## START
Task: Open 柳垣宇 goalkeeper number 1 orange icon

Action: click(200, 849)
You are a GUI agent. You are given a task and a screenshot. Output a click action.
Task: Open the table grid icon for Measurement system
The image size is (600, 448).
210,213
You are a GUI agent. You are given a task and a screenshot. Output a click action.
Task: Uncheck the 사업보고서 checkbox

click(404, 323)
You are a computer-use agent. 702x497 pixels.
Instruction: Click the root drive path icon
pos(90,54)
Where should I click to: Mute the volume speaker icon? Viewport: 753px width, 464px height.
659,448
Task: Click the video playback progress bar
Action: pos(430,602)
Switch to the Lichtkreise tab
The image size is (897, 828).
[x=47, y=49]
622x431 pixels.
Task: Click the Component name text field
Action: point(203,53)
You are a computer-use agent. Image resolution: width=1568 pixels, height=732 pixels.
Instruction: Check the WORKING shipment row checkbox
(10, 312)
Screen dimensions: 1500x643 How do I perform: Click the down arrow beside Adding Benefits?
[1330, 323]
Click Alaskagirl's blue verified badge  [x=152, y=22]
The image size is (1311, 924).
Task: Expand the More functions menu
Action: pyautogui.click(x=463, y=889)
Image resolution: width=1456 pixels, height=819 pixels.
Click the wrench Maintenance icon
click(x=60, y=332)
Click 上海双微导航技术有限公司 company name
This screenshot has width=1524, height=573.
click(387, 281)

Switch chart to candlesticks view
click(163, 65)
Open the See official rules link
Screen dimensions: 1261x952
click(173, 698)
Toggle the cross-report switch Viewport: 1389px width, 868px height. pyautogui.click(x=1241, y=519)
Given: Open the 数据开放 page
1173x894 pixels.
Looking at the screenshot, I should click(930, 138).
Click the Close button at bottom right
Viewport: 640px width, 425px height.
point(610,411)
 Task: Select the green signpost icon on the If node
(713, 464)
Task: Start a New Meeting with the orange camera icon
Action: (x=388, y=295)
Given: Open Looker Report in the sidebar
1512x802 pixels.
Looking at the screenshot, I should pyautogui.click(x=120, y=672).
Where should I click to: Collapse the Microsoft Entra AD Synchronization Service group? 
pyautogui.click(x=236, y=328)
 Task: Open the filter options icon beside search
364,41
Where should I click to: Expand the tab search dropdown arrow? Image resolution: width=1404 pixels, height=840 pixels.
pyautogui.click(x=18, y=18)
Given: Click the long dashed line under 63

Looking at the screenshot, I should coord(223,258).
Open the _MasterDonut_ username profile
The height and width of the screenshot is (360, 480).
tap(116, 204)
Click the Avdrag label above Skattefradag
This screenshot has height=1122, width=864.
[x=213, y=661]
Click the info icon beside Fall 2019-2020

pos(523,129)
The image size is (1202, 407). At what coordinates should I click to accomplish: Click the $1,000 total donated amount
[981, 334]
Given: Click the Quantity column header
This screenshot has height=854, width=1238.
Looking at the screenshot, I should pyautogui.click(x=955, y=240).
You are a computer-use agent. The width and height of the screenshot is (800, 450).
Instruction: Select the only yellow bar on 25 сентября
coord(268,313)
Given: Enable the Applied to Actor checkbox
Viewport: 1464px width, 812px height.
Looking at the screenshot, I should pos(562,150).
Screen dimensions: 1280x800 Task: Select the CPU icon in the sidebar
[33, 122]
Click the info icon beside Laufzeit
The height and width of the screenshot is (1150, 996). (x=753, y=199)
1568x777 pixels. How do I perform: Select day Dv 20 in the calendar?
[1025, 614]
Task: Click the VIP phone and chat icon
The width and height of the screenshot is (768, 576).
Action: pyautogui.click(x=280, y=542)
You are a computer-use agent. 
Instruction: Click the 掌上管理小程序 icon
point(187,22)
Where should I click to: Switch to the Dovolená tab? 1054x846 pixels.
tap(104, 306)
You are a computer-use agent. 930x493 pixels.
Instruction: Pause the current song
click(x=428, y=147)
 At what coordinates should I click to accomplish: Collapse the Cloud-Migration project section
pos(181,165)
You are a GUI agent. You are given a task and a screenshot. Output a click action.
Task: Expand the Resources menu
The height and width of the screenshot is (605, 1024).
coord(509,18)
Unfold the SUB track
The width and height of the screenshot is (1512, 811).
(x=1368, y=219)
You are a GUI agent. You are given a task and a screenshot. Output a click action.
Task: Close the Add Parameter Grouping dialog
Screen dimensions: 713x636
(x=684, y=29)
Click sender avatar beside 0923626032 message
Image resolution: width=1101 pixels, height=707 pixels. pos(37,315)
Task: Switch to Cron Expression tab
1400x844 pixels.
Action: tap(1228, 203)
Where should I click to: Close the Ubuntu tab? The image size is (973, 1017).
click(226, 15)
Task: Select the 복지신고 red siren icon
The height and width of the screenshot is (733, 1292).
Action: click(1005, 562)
## END
__REQUIREMENTS__
Reproduce all of the material above, putting "interface agent" wherever "GUI agent" appears and leaving everything else untouched.

__EXERCISE RESPONSE__
Task: Open 柳垣宇 goalkeeper number 1 orange icon

Action: click(200, 849)
You are a interface agent. You are given a task and a screenshot. Output a click action.
Task: Open the table grid icon for Measurement system
The image size is (600, 448).
210,213
You are a interface agent. You are given a task and a screenshot. Output a click action.
Task: Uncheck the 사업보고서 checkbox

click(404, 323)
You are a computer-use agent. 702x497 pixels.
Instruction: Click the root drive path icon
pos(90,54)
Where should I click to: Mute the volume speaker icon? Viewport: 753px width, 464px height.
659,448
Task: Click the video playback progress bar
Action: pos(430,602)
Switch to the Lichtkreise tab
The image size is (897, 828).
[x=47, y=49]
622x431 pixels.
Task: Click the Component name text field
Action: point(203,53)
You are a computer-use agent. Image resolution: width=1568 pixels, height=732 pixels.
Instruction: Check the WORKING shipment row checkbox
(10, 312)
Screen dimensions: 1500x643 How do I perform: Click the down arrow beside Adding Benefits?
[1330, 323]
Click Alaskagirl's blue verified badge  [x=152, y=22]
The image size is (1311, 924).
Task: Expand the More functions menu
Action: pyautogui.click(x=463, y=889)
Image resolution: width=1456 pixels, height=819 pixels.
Click the wrench Maintenance icon
click(x=60, y=332)
Click 上海双微导航技术有限公司 company name
This screenshot has width=1524, height=573.
click(387, 281)

Switch chart to candlesticks view
click(163, 65)
Open the See official rules link
Screen dimensions: 1261x952
click(173, 698)
Toggle the cross-report switch Viewport: 1389px width, 868px height. pyautogui.click(x=1241, y=519)
Given: Open the 数据开放 page
1173x894 pixels.
Looking at the screenshot, I should click(930, 138).
Click the Close button at bottom right
Viewport: 640px width, 425px height.
point(610,411)
 Task: Select the green signpost icon on the If node
(713, 464)
Task: Start a New Meeting with the orange camera icon
Action: (x=388, y=295)
Given: Open Looker Report in the sidebar
1512x802 pixels.
Looking at the screenshot, I should pyautogui.click(x=120, y=672).
Where should I click to: Collapse the Microsoft Entra AD Synchronization Service group? 
pyautogui.click(x=236, y=328)
 Task: Open the filter options icon beside search
364,41
Where should I click to: Expand the tab search dropdown arrow? Image resolution: width=1404 pixels, height=840 pixels.
pyautogui.click(x=18, y=18)
Given: Click the long dashed line under 63

Looking at the screenshot, I should coord(223,258).
Open the _MasterDonut_ username profile
The height and width of the screenshot is (360, 480).
tap(116, 204)
Click the Avdrag label above Skattefradag
This screenshot has height=1122, width=864.
[x=213, y=661]
Click the info icon beside Fall 2019-2020

pos(523,129)
The image size is (1202, 407). At what coordinates should I click to accomplish: Click the $1,000 total donated amount
[981, 334]
Given: Click the Quantity column header
This screenshot has height=854, width=1238.
Looking at the screenshot, I should pyautogui.click(x=955, y=240).
You are a computer-use agent. The width and height of the screenshot is (800, 450).
Instruction: Select the only yellow bar on 25 сентября
coord(268,313)
Given: Enable the Applied to Actor checkbox
Viewport: 1464px width, 812px height.
Looking at the screenshot, I should pos(562,150).
Screen dimensions: 1280x800 Task: Select the CPU icon in the sidebar
[33, 122]
Click the info icon beside Laufzeit
The height and width of the screenshot is (1150, 996). (x=753, y=199)
1568x777 pixels. How do I perform: Select day Dv 20 in the calendar?
[1025, 614]
Task: Click the VIP phone and chat icon
The width and height of the screenshot is (768, 576).
Action: pyautogui.click(x=280, y=542)
You are a computer-use agent. 
Instruction: Click the 掌上管理小程序 icon
point(187,22)
Where should I click to: Switch to the Dovolená tab? 1054x846 pixels.
tap(104, 306)
You are a computer-use agent. 930x493 pixels.
Instruction: Pause the current song
click(x=428, y=147)
 At what coordinates should I click to accomplish: Collapse the Cloud-Migration project section
pos(181,165)
You are a interface agent. You are given a task and a screenshot. Output a click action.
Task: Expand the Resources menu
The height and width of the screenshot is (605, 1024).
coord(509,18)
Unfold the SUB track
The width and height of the screenshot is (1512, 811).
(x=1368, y=219)
You are a interface agent. You are given a task and a screenshot. Output a click action.
Task: Close the Add Parameter Grouping dialog
Screen dimensions: 713x636
(x=684, y=29)
Click sender avatar beside 0923626032 message
Image resolution: width=1101 pixels, height=707 pixels. pos(37,315)
Task: Switch to Cron Expression tab
1400x844 pixels.
Action: tap(1228, 203)
Where should I click to: Close the Ubuntu tab? The image size is (973, 1017).
click(226, 15)
Task: Select the 복지신고 red siren icon
The height and width of the screenshot is (733, 1292).
Action: click(1005, 562)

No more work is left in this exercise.